Entre 2010 et 2014, le nombre de dépassements des critères de la qualité de l’eau a bondi, passant d’environ 14 % à 100 % dans cette rivière faisant partie du bassin versant de la rivière Yamaska.
Sachant que la rivière Chibouet est située sur un territoire à forte dominance agricole, soit 76 % de la superficie totale du bassin versant, cette hausse s’explique par la détection fréquente des insecticides issus de la famille des néonicotinoïdes.
« Avec l’inclusion des néonicotinoïdes au programme de suivi [depuis 2012], la fréquence de dépassement de la qualité de l’eau a augmenté considérablement, découlant probablement du relargage continuel associé à l’enrobage des semences », peut-on lire dans le rapport du MDDELCC.
La présence des pesticides affecte les espèces aquatiques, lesquelles sont dans un état de santé « précaire » dans la rivière Chibouet, indique le document.
Du côté de l’Organisme de bassin versant de la rivière Yamaska (OBV Yamaska), on affirme que la situation est « préoccupante » et que « la dégradation de la qualité de l’eau peut avoir des impacts majeurs sur la qualité de l’écosystème complet ».

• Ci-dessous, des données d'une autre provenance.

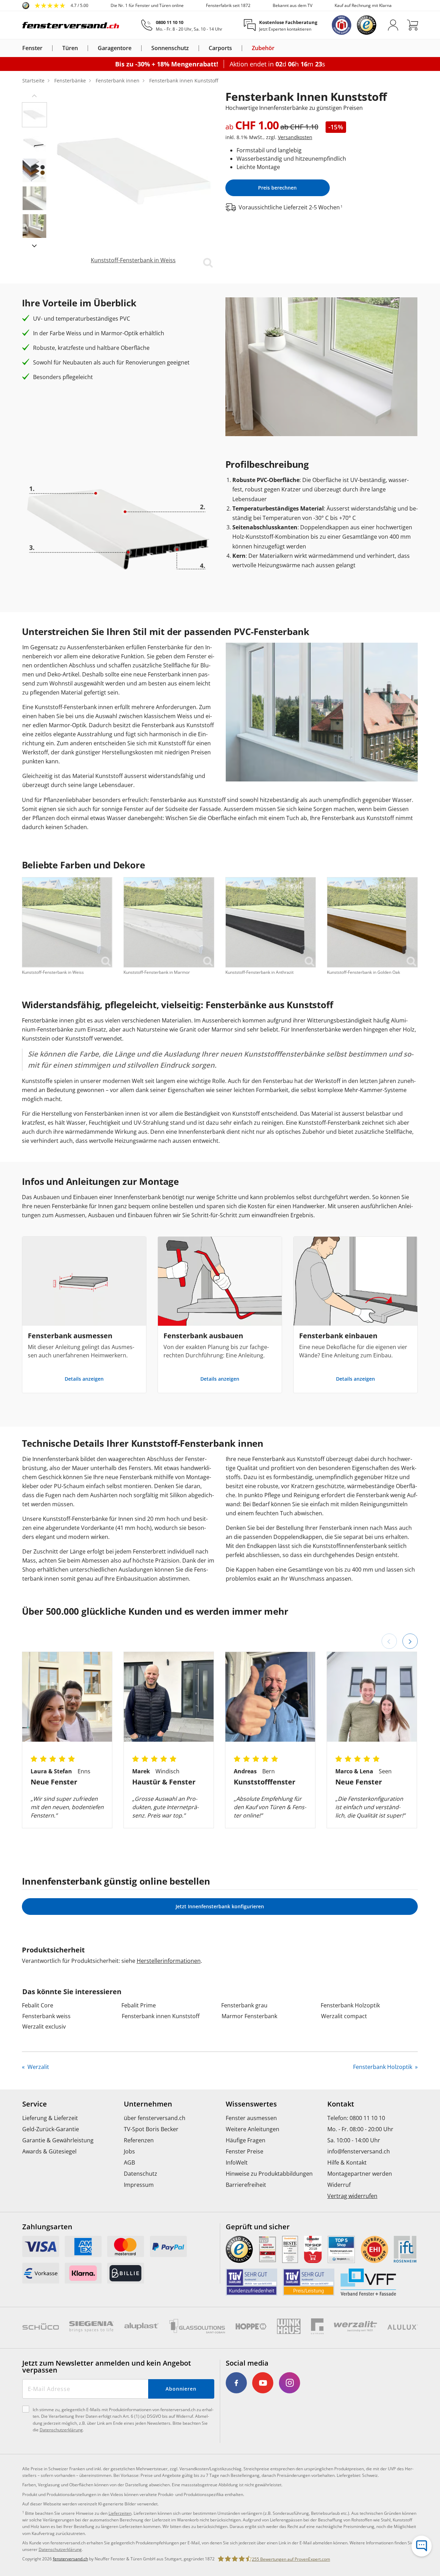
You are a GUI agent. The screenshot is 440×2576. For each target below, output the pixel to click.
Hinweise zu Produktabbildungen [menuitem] (269, 2173)
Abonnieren (181, 2388)
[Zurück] (389, 1641)
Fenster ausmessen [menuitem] (251, 2118)
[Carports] (236, 48)
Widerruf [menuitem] (339, 2185)
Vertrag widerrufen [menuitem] (352, 2196)
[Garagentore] (135, 48)
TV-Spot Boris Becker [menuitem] (151, 2129)
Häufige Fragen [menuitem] (245, 2140)
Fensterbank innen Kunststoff (161, 2016)
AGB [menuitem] (129, 2162)
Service (34, 2104)
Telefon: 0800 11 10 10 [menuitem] (356, 2118)
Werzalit (37, 2067)
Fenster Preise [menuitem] (244, 2151)
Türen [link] (70, 48)
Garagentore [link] (114, 48)
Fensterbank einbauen (338, 1335)
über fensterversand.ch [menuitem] (154, 2118)
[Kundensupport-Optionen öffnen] (421, 2546)
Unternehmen (148, 2104)
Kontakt (340, 2104)
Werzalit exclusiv (44, 2026)
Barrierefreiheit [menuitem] (246, 2185)
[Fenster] (46, 48)
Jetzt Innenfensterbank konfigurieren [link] (220, 1906)
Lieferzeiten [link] (120, 2513)
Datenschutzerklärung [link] (60, 2549)
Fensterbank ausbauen (203, 1335)
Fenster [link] (32, 48)
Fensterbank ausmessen (70, 1335)
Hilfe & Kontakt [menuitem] (347, 2162)
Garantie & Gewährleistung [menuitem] (58, 2140)
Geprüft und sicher (258, 2226)
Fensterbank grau (244, 2005)
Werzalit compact (344, 2016)
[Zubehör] (278, 48)
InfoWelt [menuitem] (237, 2162)
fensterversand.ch (70, 2559)
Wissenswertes (251, 2104)
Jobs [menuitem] (129, 2151)
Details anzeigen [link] (84, 1378)
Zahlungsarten (47, 2226)
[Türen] (82, 48)
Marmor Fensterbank (249, 2016)
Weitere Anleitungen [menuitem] (252, 2129)
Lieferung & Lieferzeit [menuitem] (50, 2118)
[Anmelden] (393, 25)
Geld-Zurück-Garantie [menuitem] (50, 2129)
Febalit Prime (138, 2005)
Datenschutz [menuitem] (140, 2173)
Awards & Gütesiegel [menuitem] (49, 2151)
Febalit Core (37, 2005)
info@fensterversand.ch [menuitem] (358, 2151)
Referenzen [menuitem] (139, 2140)
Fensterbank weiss (46, 2016)
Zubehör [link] (263, 48)
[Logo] (71, 25)
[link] (55, 5)
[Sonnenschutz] (193, 48)
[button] (34, 95)
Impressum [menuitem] (139, 2185)
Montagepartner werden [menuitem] (359, 2173)
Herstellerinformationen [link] (169, 1961)
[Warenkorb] (412, 25)
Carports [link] (220, 48)
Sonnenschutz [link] (170, 48)
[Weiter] (410, 1641)
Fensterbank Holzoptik (350, 2005)
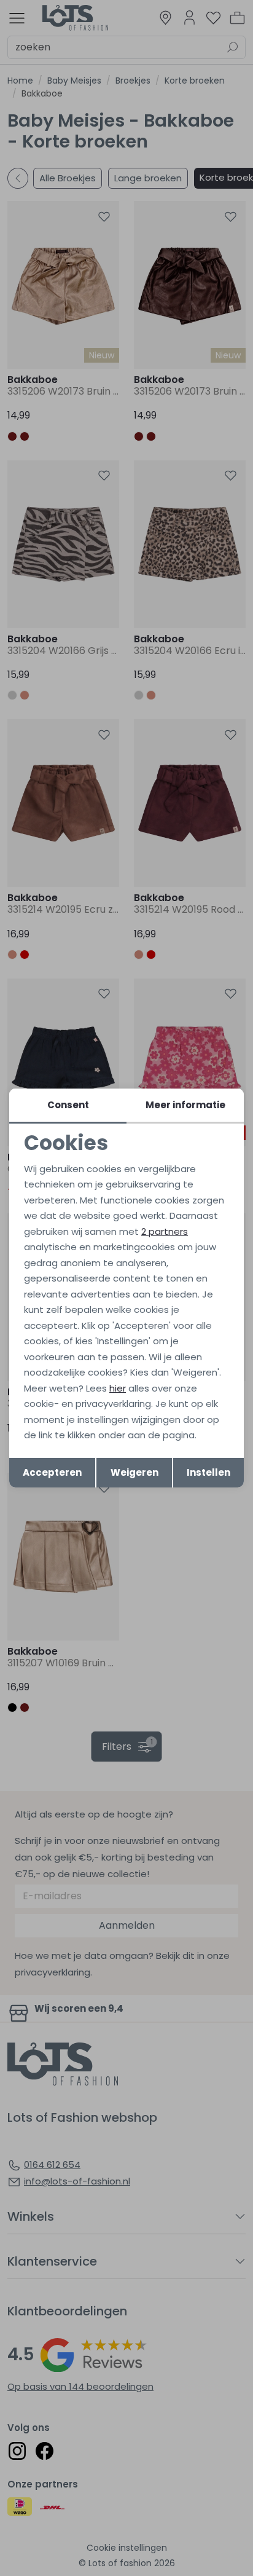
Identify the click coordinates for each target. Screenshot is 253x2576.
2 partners (164, 1231)
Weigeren (134, 1472)
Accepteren (52, 1472)
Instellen (208, 1472)
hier (117, 1388)
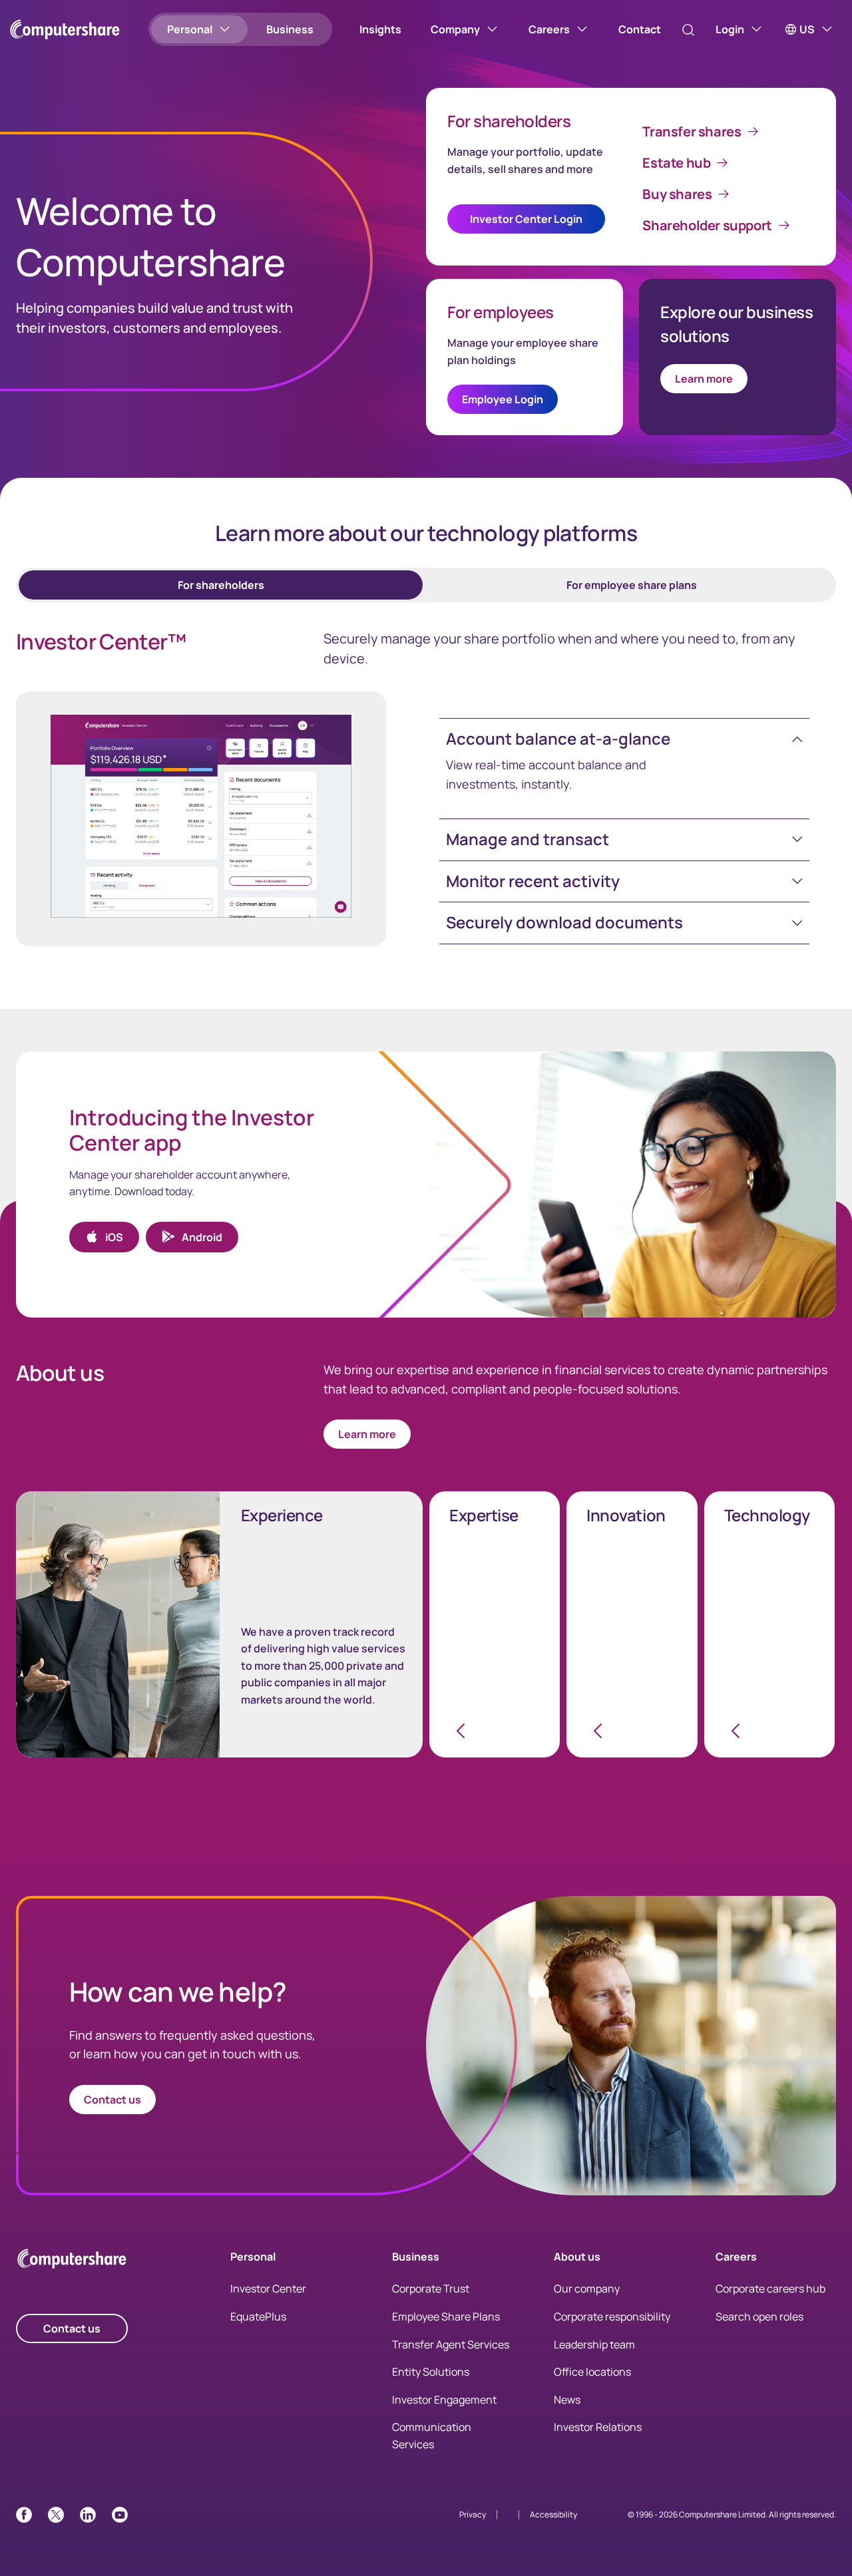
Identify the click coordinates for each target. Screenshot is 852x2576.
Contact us (112, 2099)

Néanmoins, « l’approvisionnement des agriculteurs en semences non traitées aux néonicotinoïdes semble difficile », note le directeur général d’OBV Yamaska, Alex Martin.
Un propos corroboré par le président de l’Union des producteurs agricoles (UPA) de la Montérégie, Christian St-Jacques, qui souligne toutefois que « quelques compagnies ont recommencé à offrir des semences non enrobées ».
« L’avantage d’avoir un insecticide intégré à la semence, c’est que cela représente un risque de moins au niveau de la manipulation, poursuit-il. Vu que le produit est déjà intégré, il y a moins de chance de se tromper dans les quantités. »
Celles-ci sont déterminées par des agronomes et « au prix que ça coûte », les producteurs agricoles respectent les recommandations, fait valoir M. St-Jacques.
Le président estime également que tout n’est pas aussi « dramatique » que le démontre le document ministériel. « Oui, on s’attend à ce qu’il y ait des traces de pesticides dans l’eau. Dans le rapport, c’est indiqué en nombre de détections, mais si l’on regarde en terme de concentration, c’est similaire aux années antérieures. »
Solution bio
Le président du Comité des citoyens et citoyennes pour la protection de l’environnement maskoutain (CCCPEM) et biologiste, Jacques Tétreault, croit qu’il y a moyen de renverser la vapeur.
« Les solutions sont connues. Il faut se tourner vers l’agriculture biologique, mais les producteurs ne sont pas prêts. »
Il reconnaît qu’une production biologique entraînerait beaucoup de changements pour les agriculteurs, mais il insiste : « si le produit chimique se rend jusque dans la plante, on peut penser que ça se rend aux grains que mangent les animaux et au bout de la chaîne alimentaire, il y a nous. Ça fait longtemps qu’on sait que la rivière est polluée. Ce qui m’inquiète, ce sont les taux de dépassement et le fait qu’on y retrouve des pesticides en permanence. »
M. Tétreault pointe également du doigt le drainage excessif des terres agricoles du territoire. « Oui on évacue l’eau rapidement, mais plus la vélocité augmente, plus l’eau entraîne avec elle des particules de terre qui se retrouveront dans la Yamaska », explique-t-il.
Pour Christian St-Jacques, « la pression sur les producteurs bio est trop énorme et il n’y a pas assez de support » pour que ce modèle soit viable.
Il dénonce également le peu de soutien gouvernemental au niveau des inspections et de la recherche phytosanitaire, lesquelles permettraient de déterminer la présence ou non d’infestations potentielles des récoltes l’année suivante.
« Nous sommes présents sur les comités de bassins versants. On ne se cache pas, les producteurs agricoles. Nous aussi nous voulons apporter des changements, mais nous ne pouvons pas le faire seuls. Le gouvernement doit nous aider », martèle M. St-Jacques.